── Working data
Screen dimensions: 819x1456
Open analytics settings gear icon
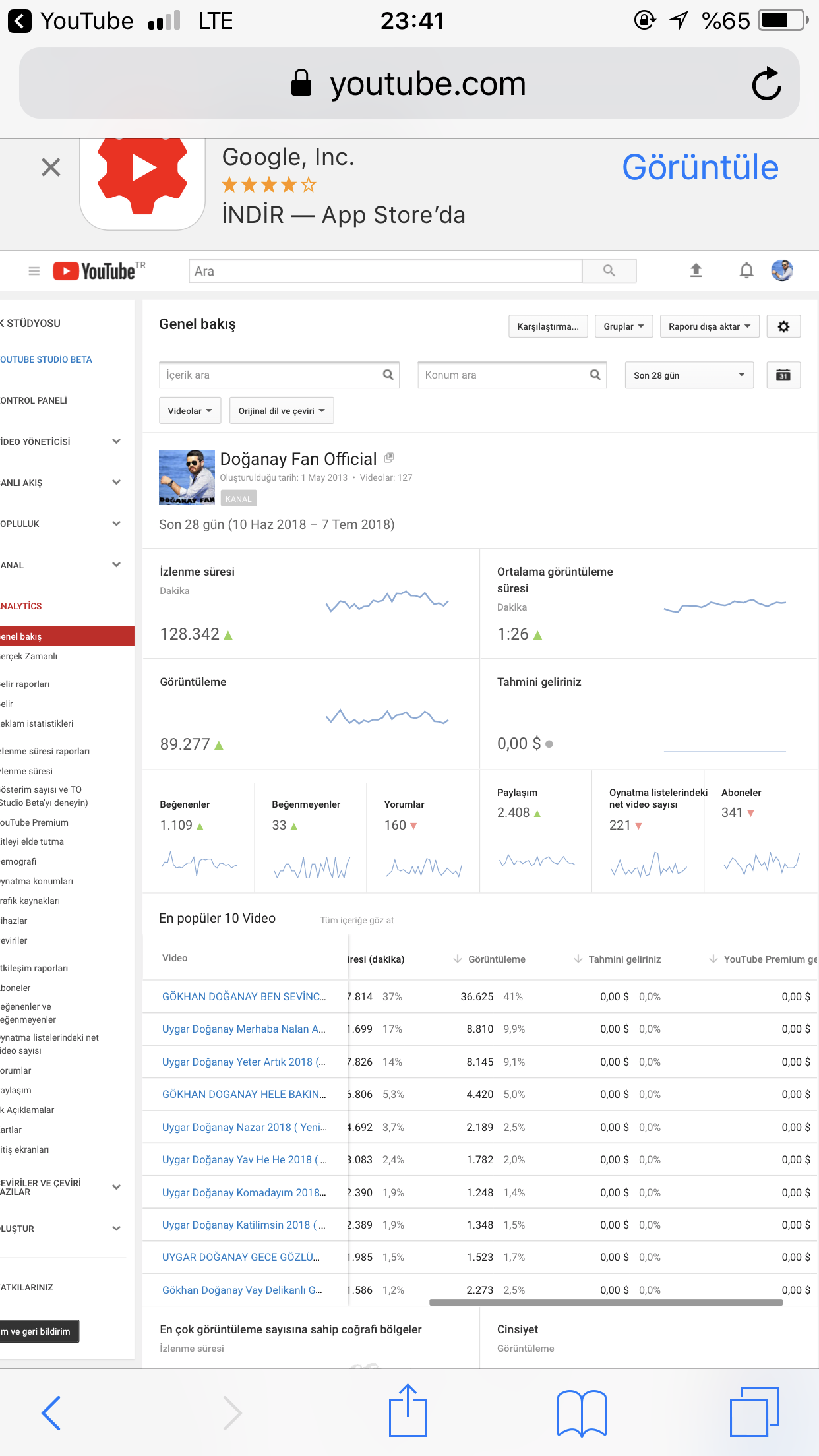tap(783, 326)
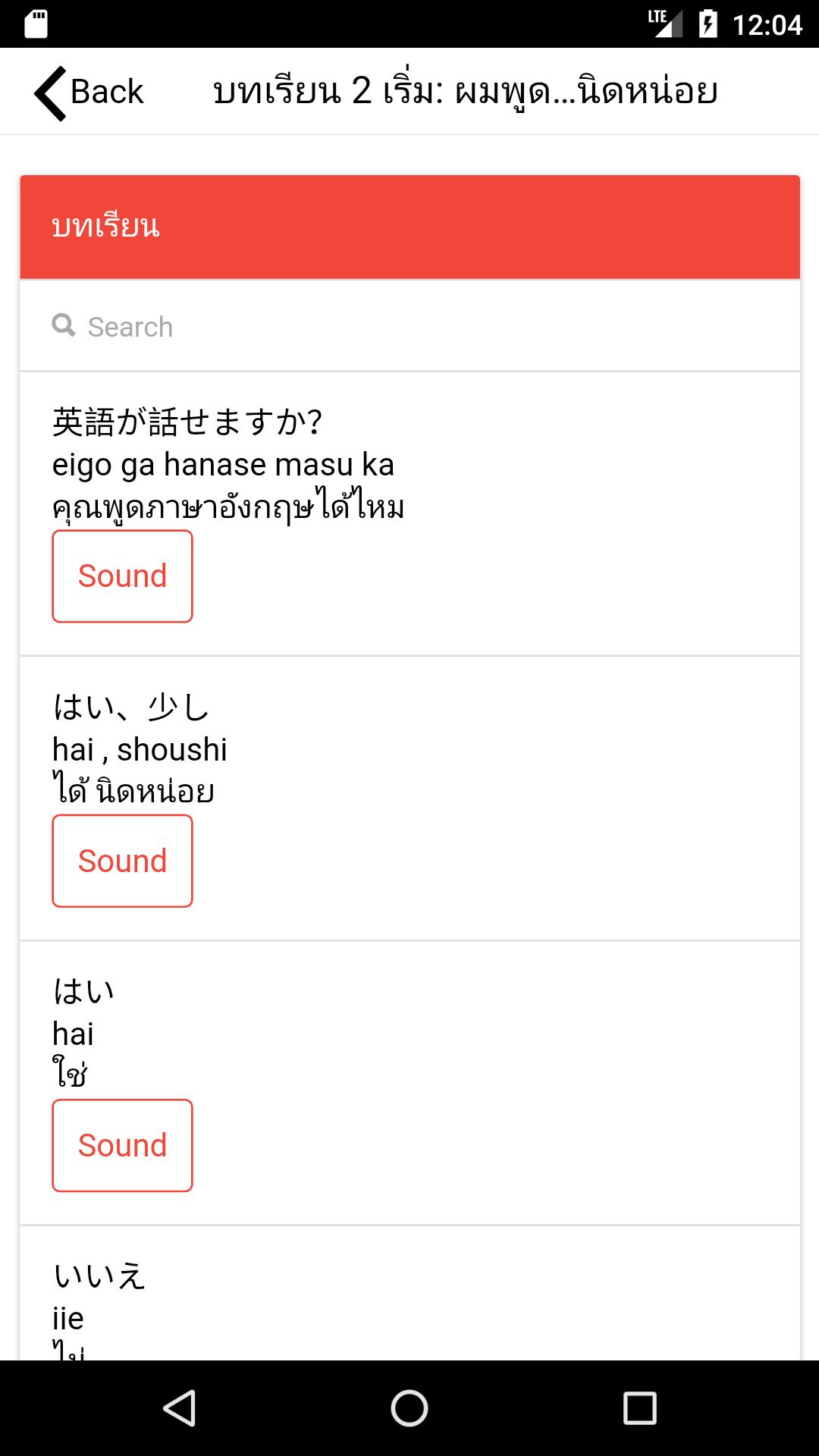
Task: Tap the lesson title บทเรียน 2 header
Action: 465,93
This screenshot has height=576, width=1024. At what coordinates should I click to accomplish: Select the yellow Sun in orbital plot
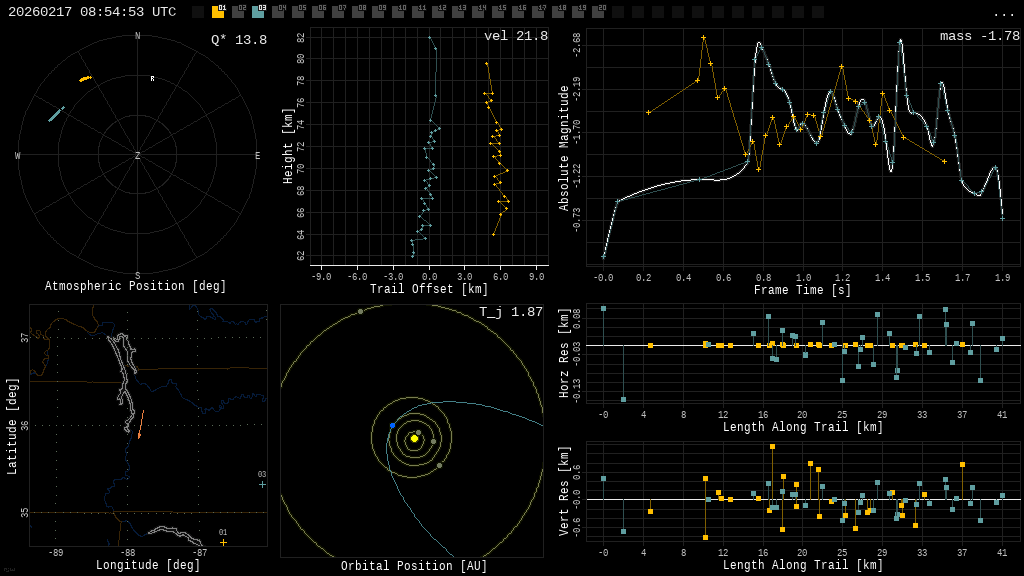(x=414, y=438)
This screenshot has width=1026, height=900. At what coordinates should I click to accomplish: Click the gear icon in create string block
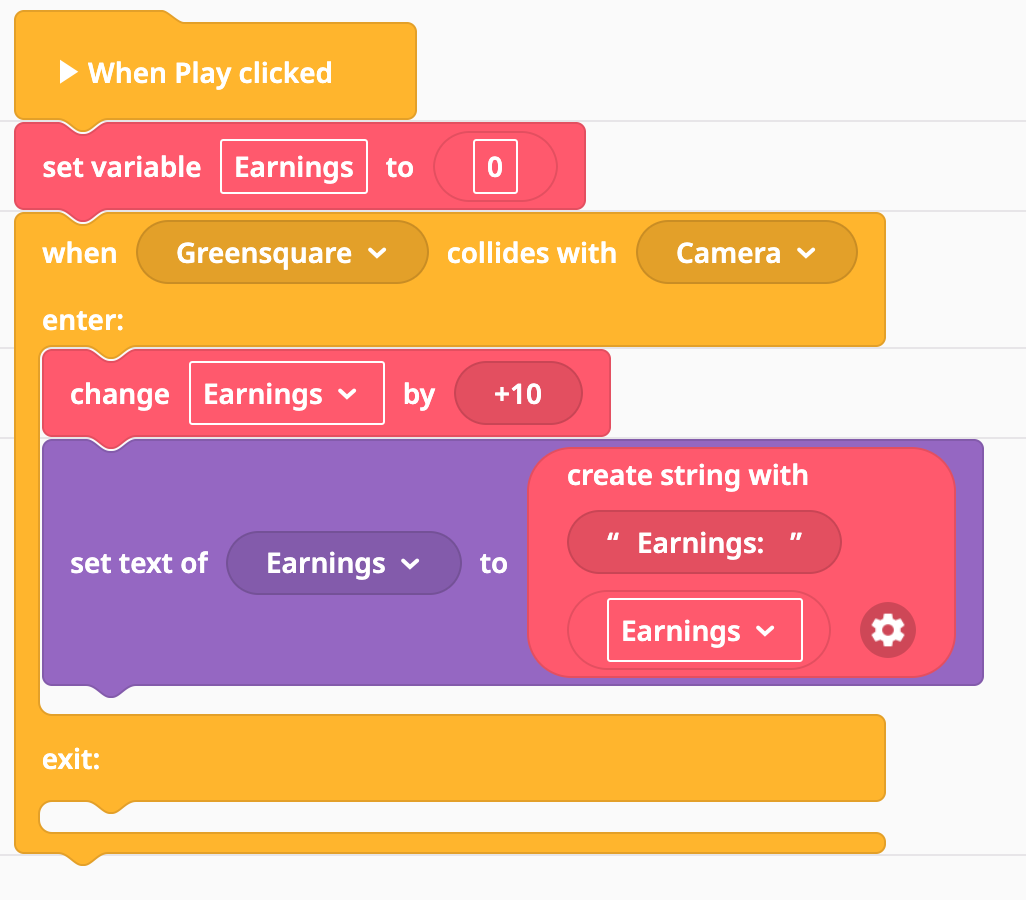[887, 630]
────
## [Exercise details]
The lines from the one containing "This screenshot has height=576, width=1024." to the end of the material must be output exactly, both ends included; no picture may appear.

## [Finished exercise]
This screenshot has height=576, width=1024. At what coordinates should I click to accomplish: Select the yellow Sun in orbital plot
(x=414, y=438)
This screenshot has width=1026, height=900. At what coordinates should I click to accomplish: Click the gear icon in create string block
[887, 630]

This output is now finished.